Not every product update has to be serious. On May 22, 2026, Google added something genuinely fun to Pixel phones and the origin story is as entertaining as the feature itself.
The custom icons feature rolled out in March's Pixel Drop Google's term for its periodic feature updates to Pixel phones introducing app icon templates like a hand-drawn "Scribbles" aesthetic, a gold look called "Treasure," a colorful painted style dubbed "Easel," and others.
The disco ball concept emerged from a social media moment. After Spotify's temporary new glittery icon drew mixed reactions, Google decided to get in on the joke. Android ecosystem head Sameer Samat announced the release on X, writing: "Your wish is our command. Disco icons available on Pixel as of today… Are y'all sure you still want this?" The post included a screenshot of a Pixel phone home screen fully decked out with the reflective, disco-ball-inspired icons, which have drawn mixed reactions from users some calling them "awful" and others saying "I'll take it!"

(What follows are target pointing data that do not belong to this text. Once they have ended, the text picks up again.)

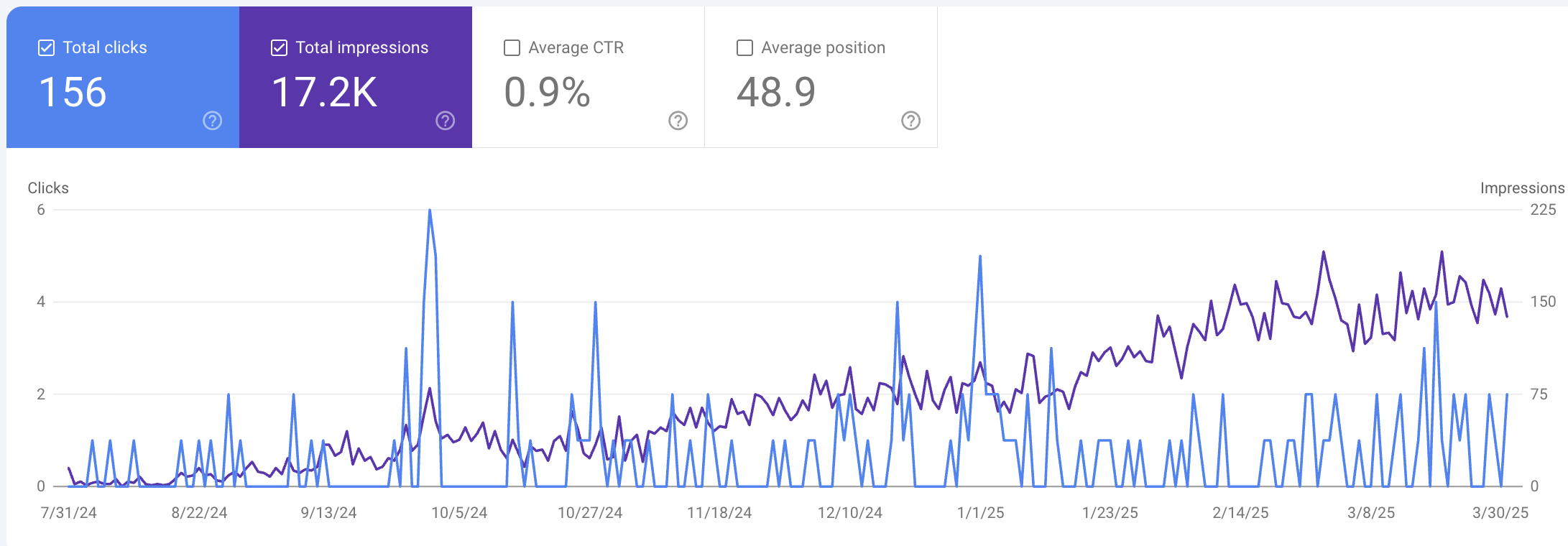1568x546 pixels.
Task: Click the Clicks axis title
Action: tap(48, 188)
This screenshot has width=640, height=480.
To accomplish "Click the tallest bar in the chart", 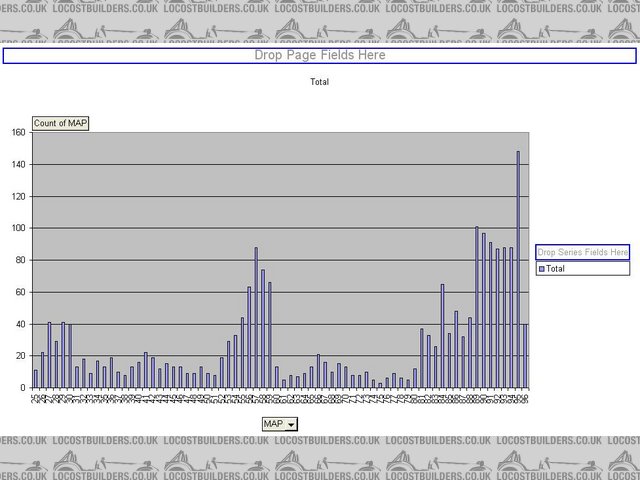I will click(x=518, y=270).
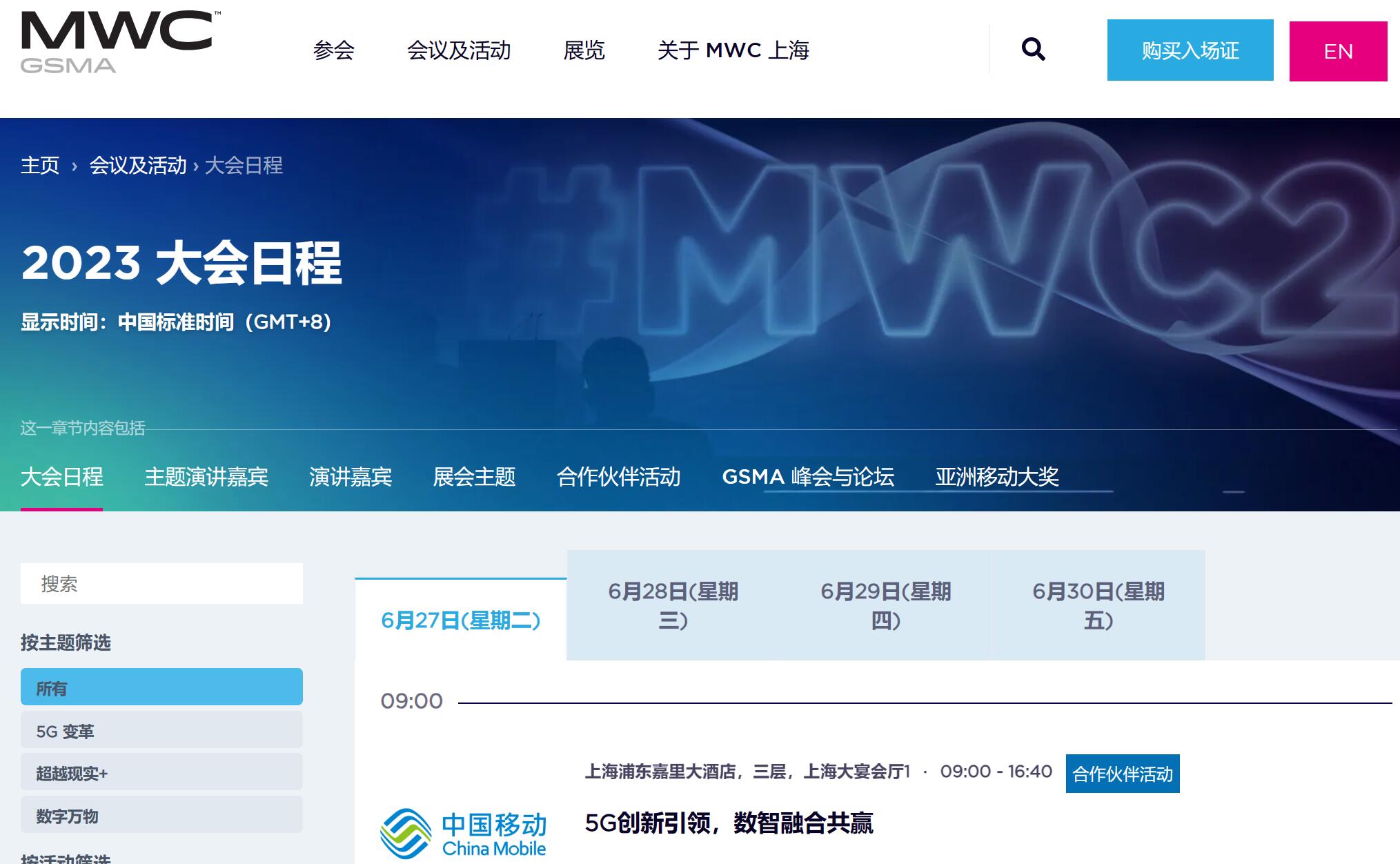Select the 主题演讲嘉宾 section tab
Image resolution: width=1400 pixels, height=864 pixels.
tap(206, 477)
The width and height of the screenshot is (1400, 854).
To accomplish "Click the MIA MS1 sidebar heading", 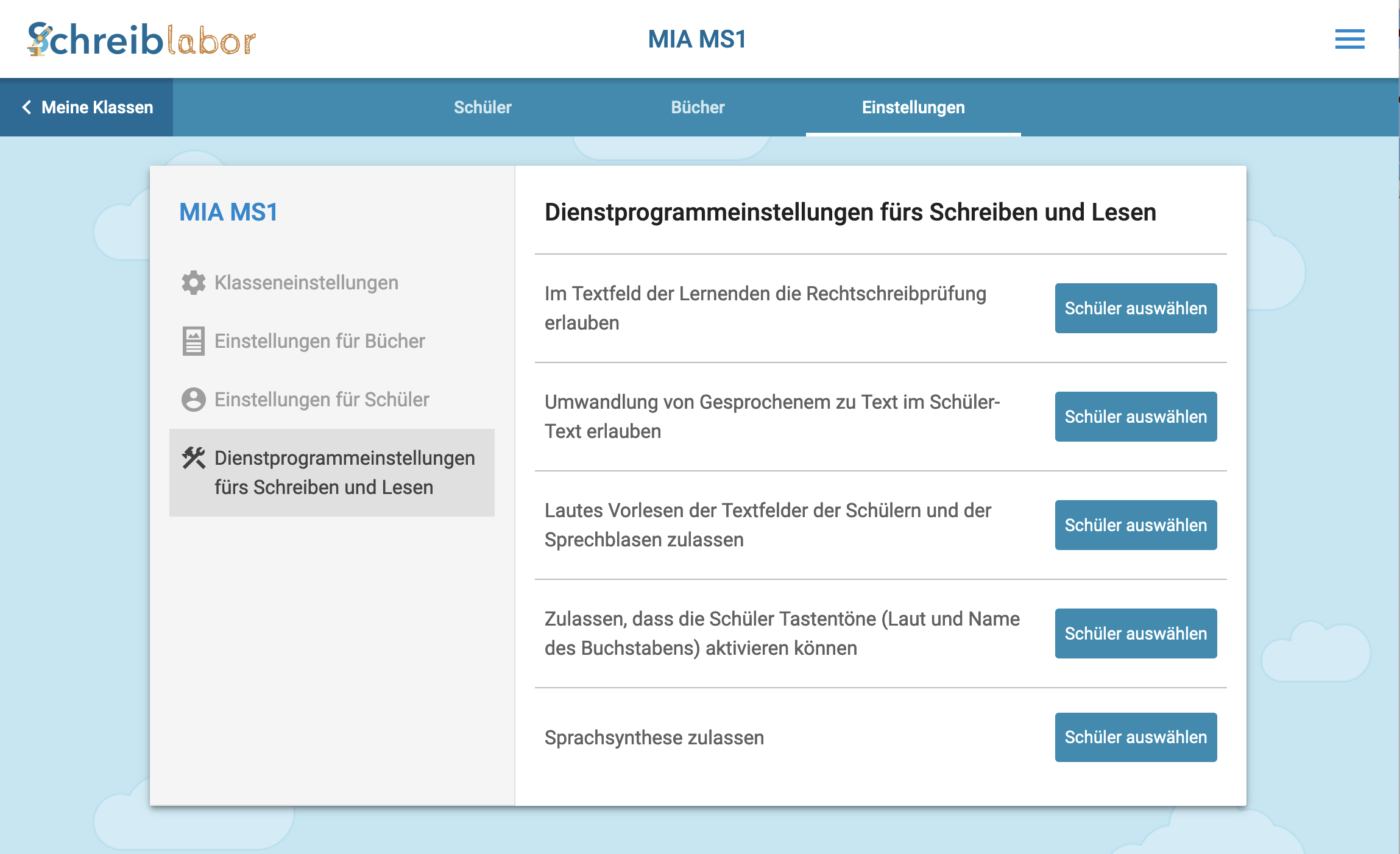I will 228,212.
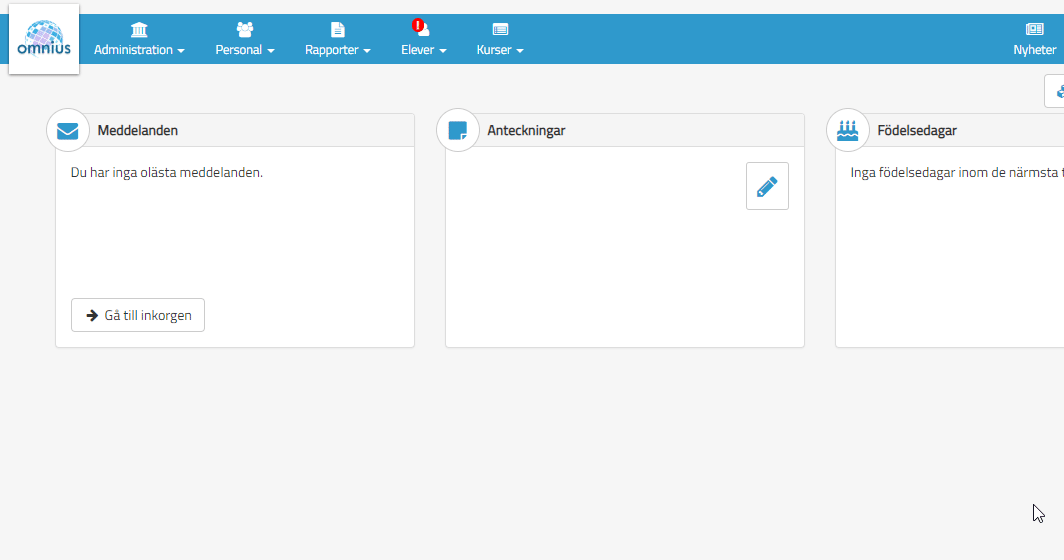Edit notes with the pencil button
The width and height of the screenshot is (1064, 560).
coord(767,186)
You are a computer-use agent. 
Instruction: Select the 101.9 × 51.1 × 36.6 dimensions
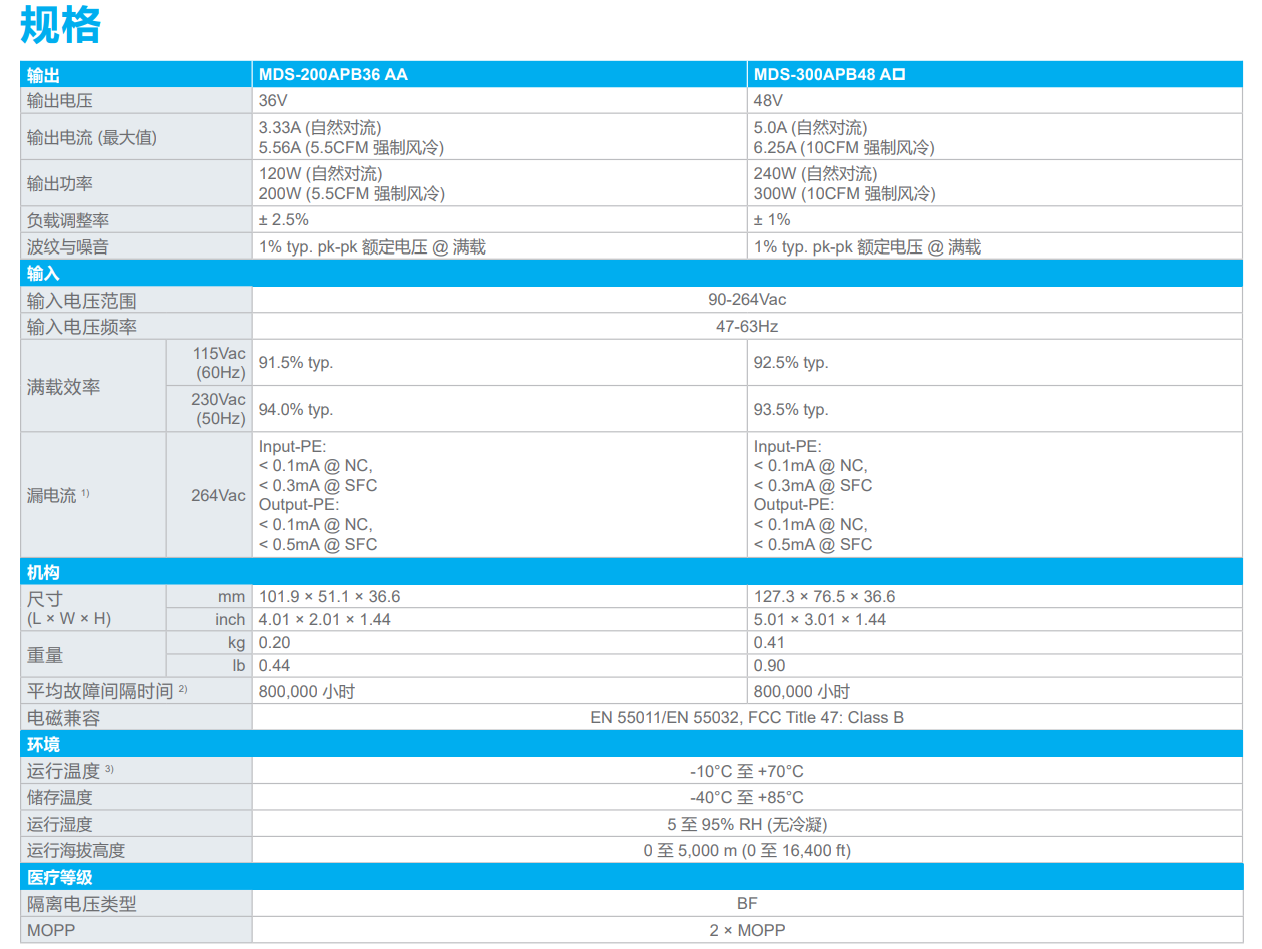(x=330, y=597)
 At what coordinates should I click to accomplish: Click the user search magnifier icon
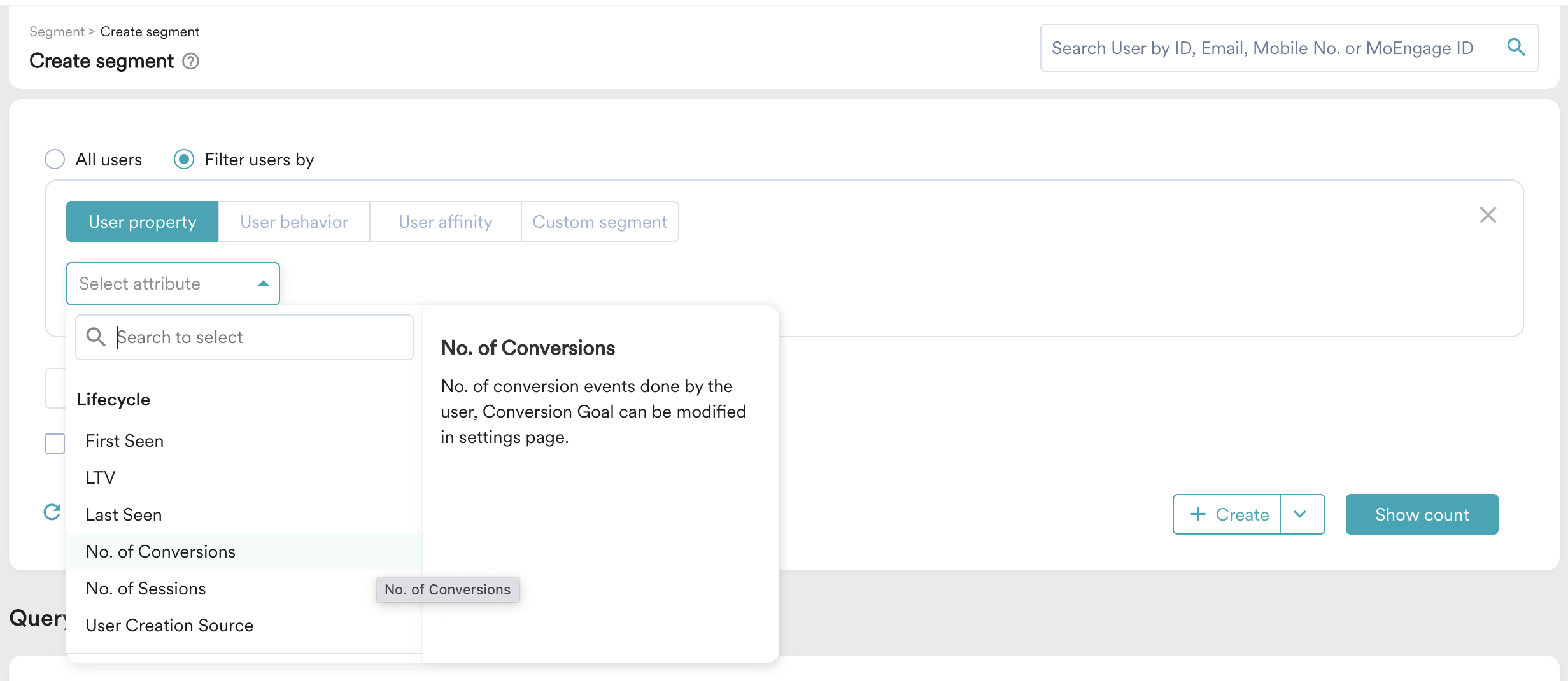click(1516, 48)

From a joking tweet to a live product update in under a week that is a product cycle most teams can only dream of.
The "Disco" icon pack on Google Pixel phones gives each icon an overhaul that delivers a disco ball effect on a black background. Every app from Chrome to WhatsApp to your calculator gets transformed into a glittery, reflective sphere that captures and scatters light in the style of a classic 1970s dance floor centerpiece.
The aesthetic is bold, unapologetic, and divisive in exactly the way a feature called "Disco" should be.
To get to these, you'll long-press on your home screen, choose "Wallpaper & style," select Icons, and then hit the Create button. Once in the Create menu, you should see the Disco option, as well as the others that were previously released.
The process takes under two minutes, and switching back to any other style or the default is equally straightforward. There is no permanent commitment required.
Understanding the technology behind the feature adds useful context. Unlike traditional Android icon packs, this system relies on AI to recreate icons based on preset styles. That keeps things simple, but it also limits customization. You're picking a vibe rather than fully controlling how each icon looks. Disco joins other styles like Scribbles, Stardust, Cookies, Easel, and Treasure, all of which use the same AI approach.
This AI-driven approach is the reason Google could deploy a brand-new icon style within days of a social media conversation. The underlying system does not require designers to manually redesign every app icon the AI applies the visual style to any icon it encounters, making new theme deployment remarkably fast.
Currently, the feature is exclusive to Pixel phones. Google has not announced plans to expand it to other Android devices. Pixel users who enjoy the broader Android icon pack ecosystem may find the curated selection limiting compared to the flexibility traditional icon packs offered, but the AI-powered consistency across all apps including third-party apps that traditional icon packs often missed is a genuine practical advantage.
Beyond the entertainment value, Disco icons signal something meaningful about Google's product culture in 2026. The willingness to take a social media joke from concept to shipped product in less than a week reflects an organization with genuine responsiveness and suggests that Pixel's customization feature pipeline will continue to surprise and delight users in ways that larger, more deliberate release cycles rarely allow.
For Pixel users who enjoy personalizing their devices, the custom icons ecosystem is only getting richer. Disco is the latest style, but it will not be the last.